Amanhã o país deve viver um dia de reflexão frente o primeiro turno das eleições legislativas que serão realizadas no domingo após uma campanha eleitoral muito mais tranqüila que as realizadas em 2002 e 2006.

O líder do Fidesz, Viktor Orbán, qualificou as eleições como "históricas" em seu último discurso e afirmou que "as mudanças começarão na segunda-feira".

Segundo as pesquisas, o partido conta com o apoio de mais de 50% dos eleitores e algumas enquetes afirma inclusive que ele pode conseguir a maioria de dois terços no Parlamento unicameral de 386 cadeiras.

Os social-democratas (MSZP), que perderam popularidade com a crise econômica e os duros ajustes para sanear as contas públicas, tentaram mobilizar seus eleitores.

O candidato a primeiro-ministro, Attila Mesterházy, ressaltou que "o MSZP é o partido da modernização", apesar de admitir que o partido precisa se renovar depois das eleições.

No final da campanha eleitoral os dirigentes do extremista e racista Jobbik atacaram principalmente o Fidesz, de quem esperam tirar alguns votos.

Um quarto partido, que segundo as pesquisas poderia ultrapassar o 5%, mínimo para entrar no Parlamento, é o ecologista "A Política Pode Ser Diferente" (LMP), formado há 14 meses e que defende um país "onde os cidadãos controlem o poder e não o contrário".

Os verdadeiros perdedores do último ano foram os liberais da Aliança de Democratas Livres (SZDSZ) ex-parceiros do MSZP nas duas eleições anteriores, que praticamente desapareceram da política húngara.

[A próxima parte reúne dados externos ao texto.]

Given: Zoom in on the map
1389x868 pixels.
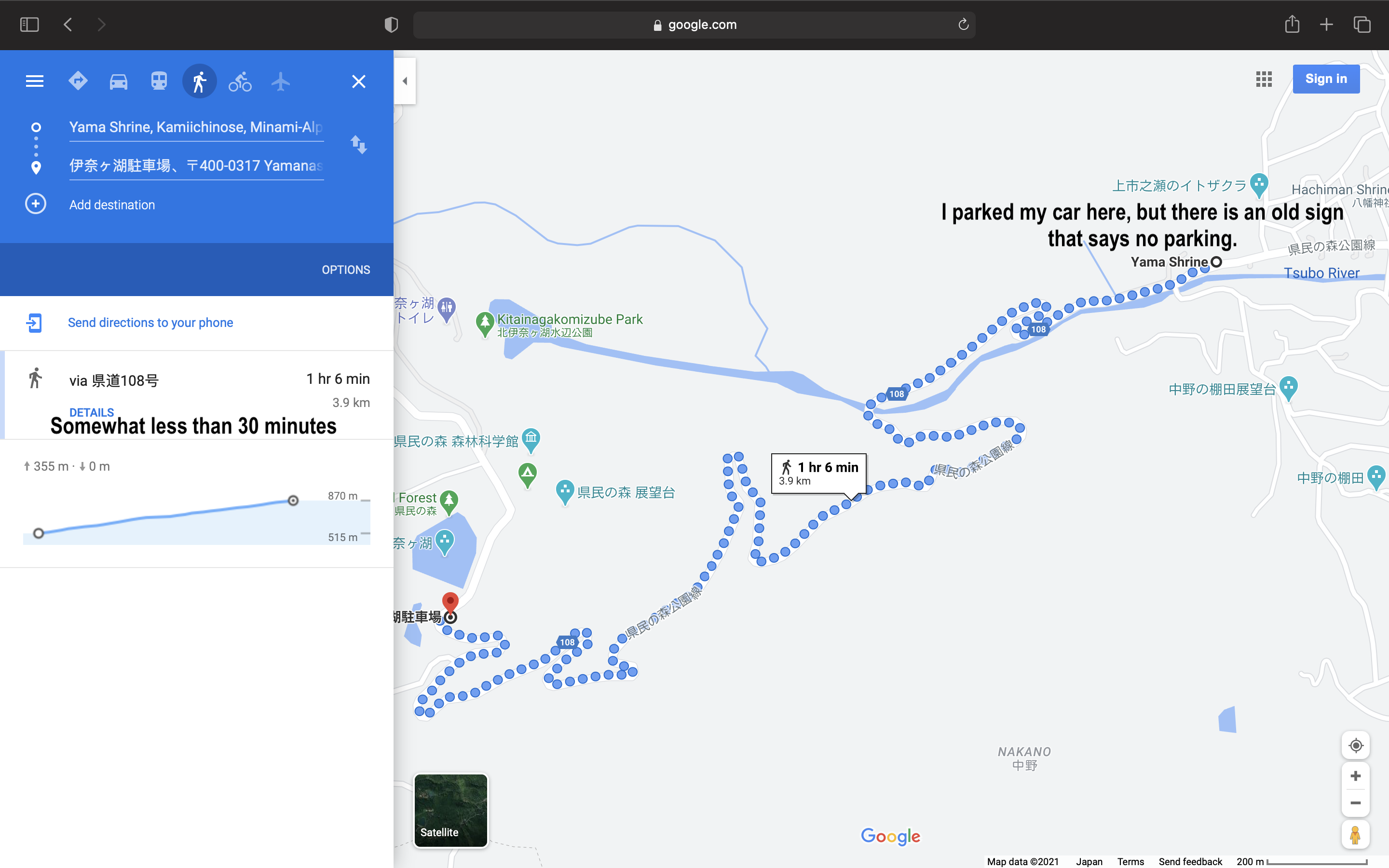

O Fórum Democrático (MDF), que junto aos liberais foram os motores da transição política do comunismo à democracia, também podem ficar fora do Parlamento.

No domingo um pouco mais de 8 milhões de eleitores decidirão sobre a composição da Assembleia mediante um complicado sistema eleitoral, que combina o sistema de circunscrições nominais e o de listas.